Flumazenil, an imidazobenzodiazepine derivative, antagonizes the actions of benzodiazepines on the central nervous system. Flumazenil competitively inhibits the activity at the benzodiazepine recognition site on the GABA/benzodiazepine receptor complex. It also exhibits weak partial agonism of GABA_{A} receptor complexes that contain α_{6}-type monomers; the clinical relevance of this is unknown.

Flumazenil does not antagonize all of the central nervous system effects of drugs affecting GABA-ergic neurons by means other than the benzodiazepine receptor (including ethanol, barbiturates, and most anesthetics) and does not reverse the effects of opioids.
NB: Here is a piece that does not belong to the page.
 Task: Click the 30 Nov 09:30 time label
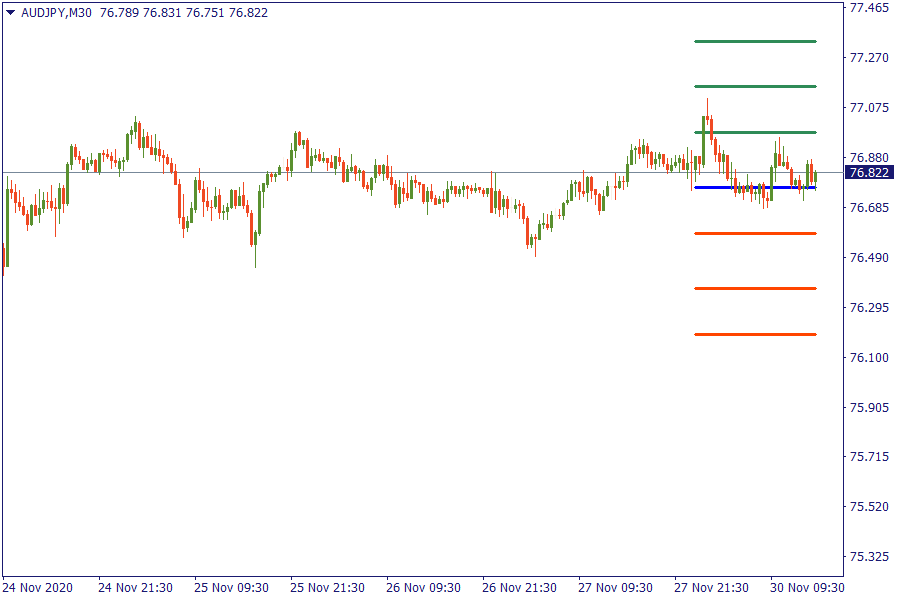[x=807, y=587]
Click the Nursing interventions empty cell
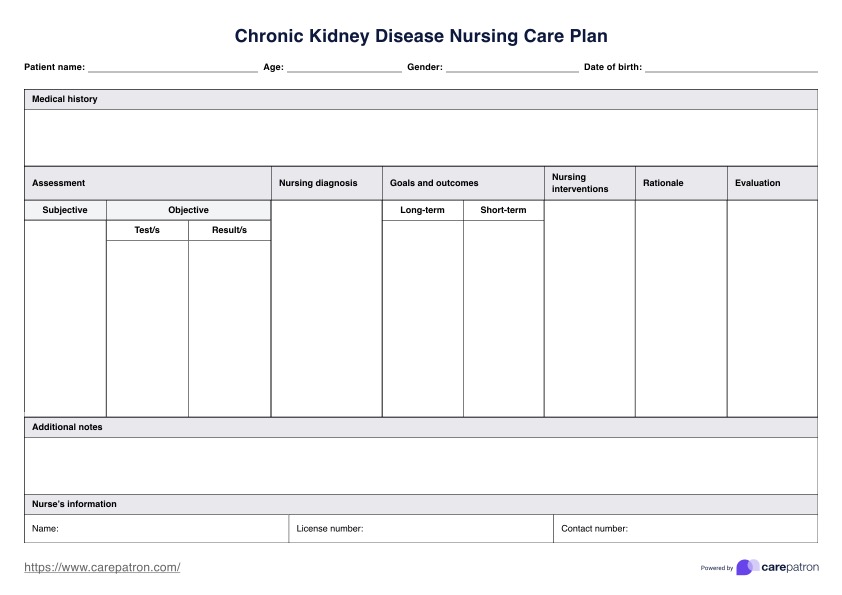 pyautogui.click(x=589, y=308)
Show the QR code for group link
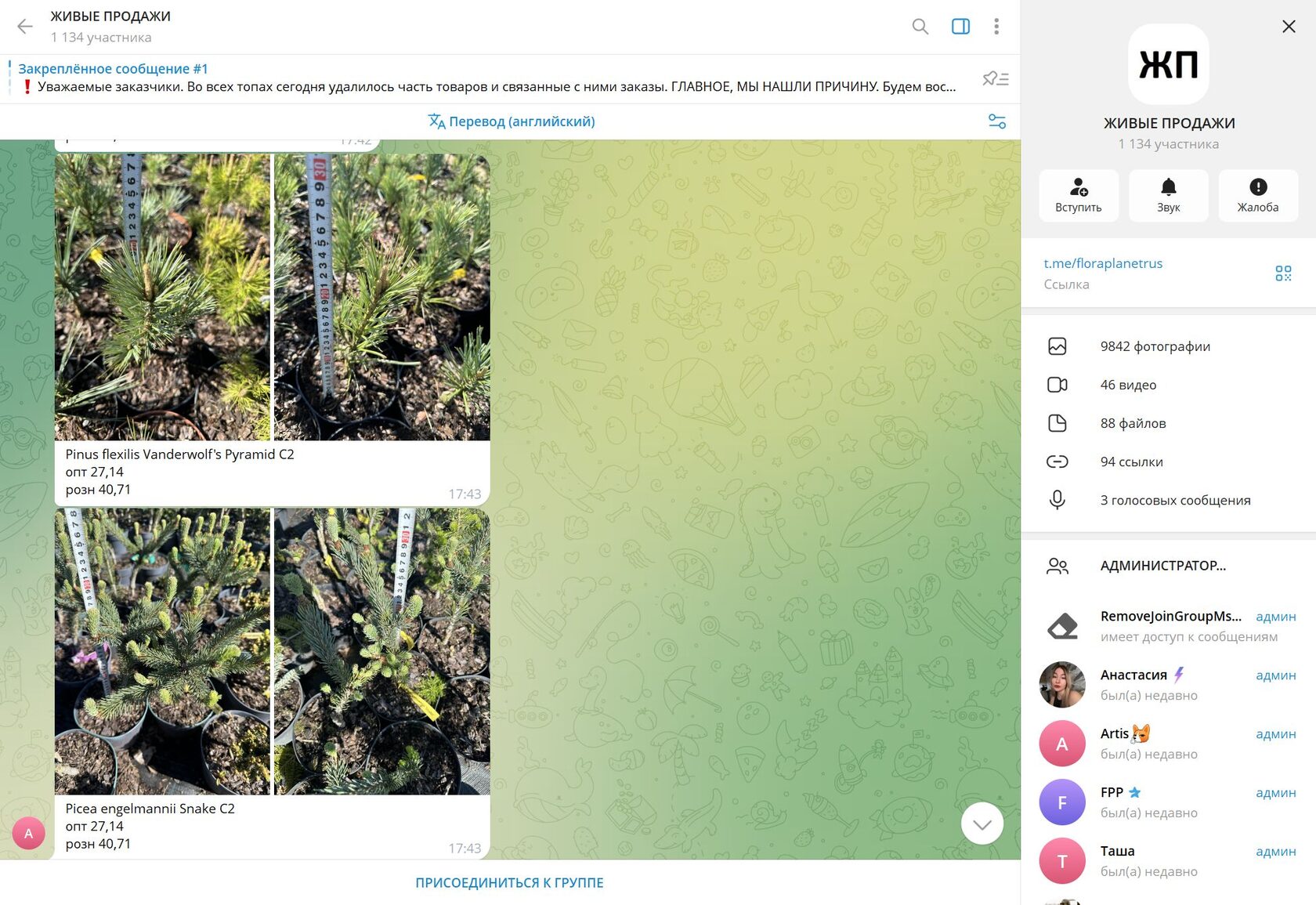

It will however antagonize the action of non-benzodiazepine z-drugs, such as zolpidem and zopiclone, because they act via the benzodiazepine site of the GABA receptor - it has been used to successfully treat z-drug overdose.

===Pharmacodynamics===
Intravenous flumazenil has been shown to antagonize sedation, impairment of recall, psychomotor impairment and ventilatory depression produced by benzodiazepines in healthy human volunteers.

The duration and degree of reversal of sedative benzodiazepine effects are related to the dose and plasma concentrations of flumazenil.

== Availability ==
Flumazenil is sold under a wide variety of brand names worldwide like Anexate, Lanexat, Mazicon, Romazicon.